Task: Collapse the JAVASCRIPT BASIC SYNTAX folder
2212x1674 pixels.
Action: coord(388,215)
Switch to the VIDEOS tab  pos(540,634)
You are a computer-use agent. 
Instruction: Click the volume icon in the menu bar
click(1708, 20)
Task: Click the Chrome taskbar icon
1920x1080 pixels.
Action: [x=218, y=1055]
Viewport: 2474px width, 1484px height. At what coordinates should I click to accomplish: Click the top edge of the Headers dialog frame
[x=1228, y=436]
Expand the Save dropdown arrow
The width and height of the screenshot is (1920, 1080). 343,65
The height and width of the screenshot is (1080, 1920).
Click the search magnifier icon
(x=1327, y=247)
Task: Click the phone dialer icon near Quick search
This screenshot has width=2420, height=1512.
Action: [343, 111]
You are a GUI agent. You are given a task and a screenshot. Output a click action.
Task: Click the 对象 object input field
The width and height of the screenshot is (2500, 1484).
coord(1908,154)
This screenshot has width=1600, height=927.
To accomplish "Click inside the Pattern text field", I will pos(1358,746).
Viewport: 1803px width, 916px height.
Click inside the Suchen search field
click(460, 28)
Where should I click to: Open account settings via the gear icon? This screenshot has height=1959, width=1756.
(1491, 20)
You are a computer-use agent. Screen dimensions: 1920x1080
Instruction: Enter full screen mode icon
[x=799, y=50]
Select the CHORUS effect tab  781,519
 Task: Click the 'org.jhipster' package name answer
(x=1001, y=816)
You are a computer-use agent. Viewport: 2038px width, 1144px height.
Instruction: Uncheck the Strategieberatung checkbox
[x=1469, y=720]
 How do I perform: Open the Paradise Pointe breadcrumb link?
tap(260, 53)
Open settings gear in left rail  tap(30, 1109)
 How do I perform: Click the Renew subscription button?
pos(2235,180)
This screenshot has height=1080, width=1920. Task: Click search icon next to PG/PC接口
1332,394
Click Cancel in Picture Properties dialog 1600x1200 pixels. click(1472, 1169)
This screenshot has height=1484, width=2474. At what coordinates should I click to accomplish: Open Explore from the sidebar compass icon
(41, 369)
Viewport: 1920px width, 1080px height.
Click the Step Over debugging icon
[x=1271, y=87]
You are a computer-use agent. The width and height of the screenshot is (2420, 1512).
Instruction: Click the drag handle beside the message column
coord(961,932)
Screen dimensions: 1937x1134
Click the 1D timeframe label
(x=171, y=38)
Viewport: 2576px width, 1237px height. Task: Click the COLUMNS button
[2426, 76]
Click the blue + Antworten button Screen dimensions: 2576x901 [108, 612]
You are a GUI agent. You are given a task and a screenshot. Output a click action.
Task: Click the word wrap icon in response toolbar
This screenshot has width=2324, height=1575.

----

[Instructions for the task]: The word is "computer". Copy every line above where it appears.

[Task answer]:
You are a computer-use agent. 
You are a computer-use agent. Screen dimensions: 1920x1080
You are a computer-use agent. Viewport: 2038px width, 1144px height.
You are a computer-use agent. The width and height of the screenshot is (2420, 1512).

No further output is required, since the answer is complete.